Species-specific allometric scaling under self-thinning: evidence from long-term plots in forest stands

Abstract

Experimental plots covering a 120 years’ observation period in unthinned, even-aged pure stands of common beech (Fagus sylvatica), Norway spruce (Picea abies), Scots pine (Pinus sylvestris), and common oak (Quercus Petraea) are used to scrutinize Reineke’s (1933) empirically derived stand density rule ( \(N \propto \bar d^{-1.605} \) , N = tree number per unit area, \(\bar{d}\) = mean stem diameter), Yoda’s (1963) self-thinning law based on Euclidian geometry ( \(\bar w \propto N^{- 3/2}, \) \(\bar w\) = mean biomass per tree), and basic assumptions of West, Brown and Enquist’s (1997, 1999) fractal scaling rules ( \(w \propto d^{8/3}, \) \(\bar w \propto N^{-4/3}, \) w = biomass per tree, d = stem diameter). RMA and OLS regression provides observed allometric exponents, which are tested against the exponents, expected by the considered rules.
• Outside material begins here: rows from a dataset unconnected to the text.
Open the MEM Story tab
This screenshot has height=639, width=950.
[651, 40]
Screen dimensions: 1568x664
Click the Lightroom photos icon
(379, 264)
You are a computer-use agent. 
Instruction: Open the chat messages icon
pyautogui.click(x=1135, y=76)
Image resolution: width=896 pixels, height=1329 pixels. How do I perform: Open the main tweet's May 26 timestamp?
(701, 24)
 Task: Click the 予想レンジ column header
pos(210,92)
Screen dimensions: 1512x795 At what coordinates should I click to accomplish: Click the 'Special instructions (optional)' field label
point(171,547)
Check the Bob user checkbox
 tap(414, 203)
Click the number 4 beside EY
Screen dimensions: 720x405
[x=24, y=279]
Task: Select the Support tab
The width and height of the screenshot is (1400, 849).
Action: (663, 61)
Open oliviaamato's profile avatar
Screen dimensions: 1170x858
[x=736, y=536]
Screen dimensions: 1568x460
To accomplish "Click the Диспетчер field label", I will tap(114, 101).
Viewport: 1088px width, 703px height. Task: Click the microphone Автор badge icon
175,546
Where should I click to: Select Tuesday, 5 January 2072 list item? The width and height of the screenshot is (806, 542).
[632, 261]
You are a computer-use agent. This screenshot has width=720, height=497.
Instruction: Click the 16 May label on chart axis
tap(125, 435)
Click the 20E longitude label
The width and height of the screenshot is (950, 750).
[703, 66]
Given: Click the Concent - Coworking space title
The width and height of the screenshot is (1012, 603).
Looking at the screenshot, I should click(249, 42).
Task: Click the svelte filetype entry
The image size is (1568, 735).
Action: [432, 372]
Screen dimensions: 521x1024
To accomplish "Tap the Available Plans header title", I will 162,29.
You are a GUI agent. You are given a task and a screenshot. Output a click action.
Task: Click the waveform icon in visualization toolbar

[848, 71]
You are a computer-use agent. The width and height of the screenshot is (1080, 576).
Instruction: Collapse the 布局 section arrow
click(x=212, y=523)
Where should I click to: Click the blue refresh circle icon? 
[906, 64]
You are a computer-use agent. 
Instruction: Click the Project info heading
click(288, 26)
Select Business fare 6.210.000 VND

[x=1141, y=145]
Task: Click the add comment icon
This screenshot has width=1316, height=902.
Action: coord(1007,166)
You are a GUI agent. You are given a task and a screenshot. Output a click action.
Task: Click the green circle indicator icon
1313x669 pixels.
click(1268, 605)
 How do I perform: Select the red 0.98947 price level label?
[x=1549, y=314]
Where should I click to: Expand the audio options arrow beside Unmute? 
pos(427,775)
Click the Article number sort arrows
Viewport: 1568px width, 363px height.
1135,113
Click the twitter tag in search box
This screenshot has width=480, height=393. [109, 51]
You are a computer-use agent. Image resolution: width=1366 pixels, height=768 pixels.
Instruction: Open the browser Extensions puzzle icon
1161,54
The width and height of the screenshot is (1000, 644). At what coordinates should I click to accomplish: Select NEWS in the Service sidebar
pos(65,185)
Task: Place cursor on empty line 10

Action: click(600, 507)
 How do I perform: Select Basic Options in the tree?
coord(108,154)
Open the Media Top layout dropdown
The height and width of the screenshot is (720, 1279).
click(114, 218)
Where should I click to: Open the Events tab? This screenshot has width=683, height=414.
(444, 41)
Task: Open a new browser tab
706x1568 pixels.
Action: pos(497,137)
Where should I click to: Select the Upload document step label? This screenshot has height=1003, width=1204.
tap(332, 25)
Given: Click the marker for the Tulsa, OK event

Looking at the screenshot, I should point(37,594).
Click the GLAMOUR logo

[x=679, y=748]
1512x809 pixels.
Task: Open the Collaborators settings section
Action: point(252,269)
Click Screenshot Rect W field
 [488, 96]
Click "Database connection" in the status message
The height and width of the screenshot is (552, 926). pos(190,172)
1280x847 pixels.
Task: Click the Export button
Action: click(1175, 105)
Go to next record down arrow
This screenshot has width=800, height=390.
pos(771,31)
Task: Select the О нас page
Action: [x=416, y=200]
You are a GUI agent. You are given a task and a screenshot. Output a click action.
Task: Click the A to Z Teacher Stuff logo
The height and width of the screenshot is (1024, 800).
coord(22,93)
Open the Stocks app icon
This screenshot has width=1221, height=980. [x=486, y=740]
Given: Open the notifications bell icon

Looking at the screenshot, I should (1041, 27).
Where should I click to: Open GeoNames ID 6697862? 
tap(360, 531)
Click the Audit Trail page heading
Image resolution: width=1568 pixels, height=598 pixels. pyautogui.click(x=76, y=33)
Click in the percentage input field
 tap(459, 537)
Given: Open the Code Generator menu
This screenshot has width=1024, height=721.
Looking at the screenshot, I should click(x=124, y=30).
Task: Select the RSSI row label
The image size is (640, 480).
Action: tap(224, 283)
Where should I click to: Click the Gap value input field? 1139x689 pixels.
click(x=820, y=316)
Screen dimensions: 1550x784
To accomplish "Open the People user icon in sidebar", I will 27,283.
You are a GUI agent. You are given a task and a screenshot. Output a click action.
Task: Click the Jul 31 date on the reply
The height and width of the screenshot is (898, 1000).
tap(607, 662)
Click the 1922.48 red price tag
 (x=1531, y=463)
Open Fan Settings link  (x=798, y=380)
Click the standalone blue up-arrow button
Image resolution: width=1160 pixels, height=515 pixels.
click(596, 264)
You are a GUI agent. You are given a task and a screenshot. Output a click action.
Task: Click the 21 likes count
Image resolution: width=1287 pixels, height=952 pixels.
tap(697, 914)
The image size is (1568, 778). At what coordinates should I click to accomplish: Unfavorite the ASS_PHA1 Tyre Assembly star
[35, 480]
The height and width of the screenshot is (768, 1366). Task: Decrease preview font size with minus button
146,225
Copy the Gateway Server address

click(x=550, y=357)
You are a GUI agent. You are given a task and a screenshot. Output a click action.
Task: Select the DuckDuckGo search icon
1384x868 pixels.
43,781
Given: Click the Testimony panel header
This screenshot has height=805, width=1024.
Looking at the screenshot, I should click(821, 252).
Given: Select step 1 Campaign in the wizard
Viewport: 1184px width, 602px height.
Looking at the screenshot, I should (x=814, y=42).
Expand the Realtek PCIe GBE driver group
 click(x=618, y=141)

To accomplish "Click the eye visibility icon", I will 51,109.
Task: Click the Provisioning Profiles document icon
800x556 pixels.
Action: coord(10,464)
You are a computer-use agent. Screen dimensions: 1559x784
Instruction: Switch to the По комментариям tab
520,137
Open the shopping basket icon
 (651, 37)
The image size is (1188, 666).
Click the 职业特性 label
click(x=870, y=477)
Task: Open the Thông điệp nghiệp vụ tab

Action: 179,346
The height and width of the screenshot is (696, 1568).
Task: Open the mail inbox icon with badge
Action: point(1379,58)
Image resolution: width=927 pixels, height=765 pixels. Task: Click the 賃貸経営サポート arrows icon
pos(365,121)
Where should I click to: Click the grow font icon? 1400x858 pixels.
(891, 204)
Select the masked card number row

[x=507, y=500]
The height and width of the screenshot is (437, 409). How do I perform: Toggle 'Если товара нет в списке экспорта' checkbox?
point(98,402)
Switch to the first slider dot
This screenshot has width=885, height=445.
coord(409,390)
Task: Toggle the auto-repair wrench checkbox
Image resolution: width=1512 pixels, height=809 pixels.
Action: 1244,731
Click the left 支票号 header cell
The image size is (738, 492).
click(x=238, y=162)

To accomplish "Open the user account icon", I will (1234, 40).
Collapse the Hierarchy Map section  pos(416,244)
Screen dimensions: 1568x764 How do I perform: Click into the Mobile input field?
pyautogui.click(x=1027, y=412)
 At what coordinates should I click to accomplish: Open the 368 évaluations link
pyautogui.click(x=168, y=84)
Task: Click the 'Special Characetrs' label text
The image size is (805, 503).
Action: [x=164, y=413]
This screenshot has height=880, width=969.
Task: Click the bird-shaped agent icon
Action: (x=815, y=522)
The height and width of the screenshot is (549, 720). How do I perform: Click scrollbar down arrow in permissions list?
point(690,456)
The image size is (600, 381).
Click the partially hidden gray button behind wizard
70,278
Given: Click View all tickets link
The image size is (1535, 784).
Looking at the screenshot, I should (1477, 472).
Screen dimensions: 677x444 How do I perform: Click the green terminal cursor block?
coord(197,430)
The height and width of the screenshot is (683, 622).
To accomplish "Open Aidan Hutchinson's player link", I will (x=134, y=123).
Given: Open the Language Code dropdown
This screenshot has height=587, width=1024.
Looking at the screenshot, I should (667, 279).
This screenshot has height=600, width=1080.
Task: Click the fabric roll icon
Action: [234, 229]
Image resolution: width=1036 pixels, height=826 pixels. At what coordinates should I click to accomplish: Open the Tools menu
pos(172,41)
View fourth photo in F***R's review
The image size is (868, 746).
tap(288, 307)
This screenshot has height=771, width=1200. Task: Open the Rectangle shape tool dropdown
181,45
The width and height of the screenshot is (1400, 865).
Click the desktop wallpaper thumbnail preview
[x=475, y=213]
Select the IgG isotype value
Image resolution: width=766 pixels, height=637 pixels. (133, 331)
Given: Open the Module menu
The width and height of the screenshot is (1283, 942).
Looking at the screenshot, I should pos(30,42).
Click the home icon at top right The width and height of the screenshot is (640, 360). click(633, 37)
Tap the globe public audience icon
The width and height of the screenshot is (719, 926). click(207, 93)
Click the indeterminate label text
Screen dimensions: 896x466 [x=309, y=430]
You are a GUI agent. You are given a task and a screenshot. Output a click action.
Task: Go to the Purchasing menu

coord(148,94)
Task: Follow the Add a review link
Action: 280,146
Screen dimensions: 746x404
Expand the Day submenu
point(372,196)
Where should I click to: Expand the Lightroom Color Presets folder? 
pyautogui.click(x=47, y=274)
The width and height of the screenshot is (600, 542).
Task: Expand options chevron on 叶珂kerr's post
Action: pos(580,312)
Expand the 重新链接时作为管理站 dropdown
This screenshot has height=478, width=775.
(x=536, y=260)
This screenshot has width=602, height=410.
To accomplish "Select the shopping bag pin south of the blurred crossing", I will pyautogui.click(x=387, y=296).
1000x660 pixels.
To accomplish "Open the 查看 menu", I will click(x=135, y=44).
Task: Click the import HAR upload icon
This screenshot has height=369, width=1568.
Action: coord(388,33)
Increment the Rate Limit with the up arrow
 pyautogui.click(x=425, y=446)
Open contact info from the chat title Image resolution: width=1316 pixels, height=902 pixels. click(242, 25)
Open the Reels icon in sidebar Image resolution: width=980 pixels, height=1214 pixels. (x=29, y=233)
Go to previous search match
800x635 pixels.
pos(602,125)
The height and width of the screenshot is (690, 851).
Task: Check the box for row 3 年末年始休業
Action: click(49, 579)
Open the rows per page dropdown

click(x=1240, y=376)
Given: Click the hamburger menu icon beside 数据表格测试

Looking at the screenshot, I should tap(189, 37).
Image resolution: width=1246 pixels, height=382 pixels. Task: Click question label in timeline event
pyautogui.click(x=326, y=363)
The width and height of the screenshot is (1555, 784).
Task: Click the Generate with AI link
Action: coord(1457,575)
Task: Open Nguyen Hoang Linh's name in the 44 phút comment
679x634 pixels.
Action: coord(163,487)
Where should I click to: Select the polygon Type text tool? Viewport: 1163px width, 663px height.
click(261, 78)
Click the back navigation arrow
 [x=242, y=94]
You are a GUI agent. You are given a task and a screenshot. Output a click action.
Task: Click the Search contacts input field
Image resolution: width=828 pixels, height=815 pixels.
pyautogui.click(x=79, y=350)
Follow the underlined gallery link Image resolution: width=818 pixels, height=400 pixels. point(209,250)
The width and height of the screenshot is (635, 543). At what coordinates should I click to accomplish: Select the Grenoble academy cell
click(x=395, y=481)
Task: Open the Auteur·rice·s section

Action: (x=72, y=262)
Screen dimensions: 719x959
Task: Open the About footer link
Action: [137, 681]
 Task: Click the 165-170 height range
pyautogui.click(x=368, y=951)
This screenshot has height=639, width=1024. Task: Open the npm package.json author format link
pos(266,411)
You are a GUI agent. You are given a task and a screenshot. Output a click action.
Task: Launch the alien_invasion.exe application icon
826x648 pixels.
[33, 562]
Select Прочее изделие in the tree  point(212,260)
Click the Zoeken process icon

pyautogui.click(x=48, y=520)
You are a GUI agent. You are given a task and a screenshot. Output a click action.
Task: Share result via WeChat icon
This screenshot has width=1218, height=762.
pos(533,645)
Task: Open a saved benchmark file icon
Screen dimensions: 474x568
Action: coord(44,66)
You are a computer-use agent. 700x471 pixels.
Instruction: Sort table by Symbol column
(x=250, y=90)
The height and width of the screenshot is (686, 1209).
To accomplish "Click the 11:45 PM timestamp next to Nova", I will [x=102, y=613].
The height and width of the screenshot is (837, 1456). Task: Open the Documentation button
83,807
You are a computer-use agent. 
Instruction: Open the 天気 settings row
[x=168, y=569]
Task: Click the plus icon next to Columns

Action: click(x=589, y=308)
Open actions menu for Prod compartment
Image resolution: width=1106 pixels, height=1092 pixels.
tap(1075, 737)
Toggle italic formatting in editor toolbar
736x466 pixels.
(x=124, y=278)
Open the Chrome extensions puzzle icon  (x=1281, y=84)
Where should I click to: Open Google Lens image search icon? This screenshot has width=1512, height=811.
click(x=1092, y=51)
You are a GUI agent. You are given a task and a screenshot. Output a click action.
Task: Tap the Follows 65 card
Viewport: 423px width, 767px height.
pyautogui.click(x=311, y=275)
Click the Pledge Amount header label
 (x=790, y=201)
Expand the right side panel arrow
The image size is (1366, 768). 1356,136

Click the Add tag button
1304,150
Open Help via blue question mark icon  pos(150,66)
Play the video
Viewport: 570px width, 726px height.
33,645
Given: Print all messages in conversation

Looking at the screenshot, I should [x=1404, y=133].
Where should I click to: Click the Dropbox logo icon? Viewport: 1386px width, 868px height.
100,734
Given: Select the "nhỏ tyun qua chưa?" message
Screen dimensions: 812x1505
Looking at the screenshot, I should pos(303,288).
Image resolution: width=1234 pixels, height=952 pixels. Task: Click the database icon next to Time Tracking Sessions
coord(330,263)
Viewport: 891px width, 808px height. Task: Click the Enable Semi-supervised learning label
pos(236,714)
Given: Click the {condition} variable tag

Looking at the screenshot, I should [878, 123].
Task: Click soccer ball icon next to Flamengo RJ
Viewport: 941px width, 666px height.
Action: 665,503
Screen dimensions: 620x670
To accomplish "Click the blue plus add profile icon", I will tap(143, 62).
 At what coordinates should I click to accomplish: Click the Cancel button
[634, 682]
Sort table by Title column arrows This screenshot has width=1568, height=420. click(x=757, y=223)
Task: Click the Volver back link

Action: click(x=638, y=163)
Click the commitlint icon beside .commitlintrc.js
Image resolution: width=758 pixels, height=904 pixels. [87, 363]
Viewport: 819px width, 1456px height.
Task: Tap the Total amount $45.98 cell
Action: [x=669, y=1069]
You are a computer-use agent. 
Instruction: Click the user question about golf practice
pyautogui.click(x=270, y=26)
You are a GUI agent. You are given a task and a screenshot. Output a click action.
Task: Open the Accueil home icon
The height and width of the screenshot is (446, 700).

Hope for a consistent scaling law fades away, as observed exponents significantly correspond with the considered rules only in a minority of cases: (1) exponent r of \(N \propto \bar d^r \) varies around Reineke’s constant −1.605, but is significantly different from r=−2, supposed by Euclidian or fractal scaling, (2) Exponent c of the self-thinning line \(\bar w \propto N^c \) roams roughly about the Euclidian scaling constant −3/2, (3) Exponent a of \(w \propto d^a \) tends to follow fractal scaling 8/3. The unique dataset’s evaluation displays that (4) scaling exponents and their oscillation are species-specific, (5) Euclidian scaling of one relation and fractal scaling of another are coupled, depending on species. Ecological implications of the results in respect to self-tolerance (common oak > Norway spruce > Scots pine > common beech) and efficiency of space occupation (common beech > Scots pine > Norway spruce > common oak) are stressed and severe consequences for assessing, regulating and scheduling stand density are discussed.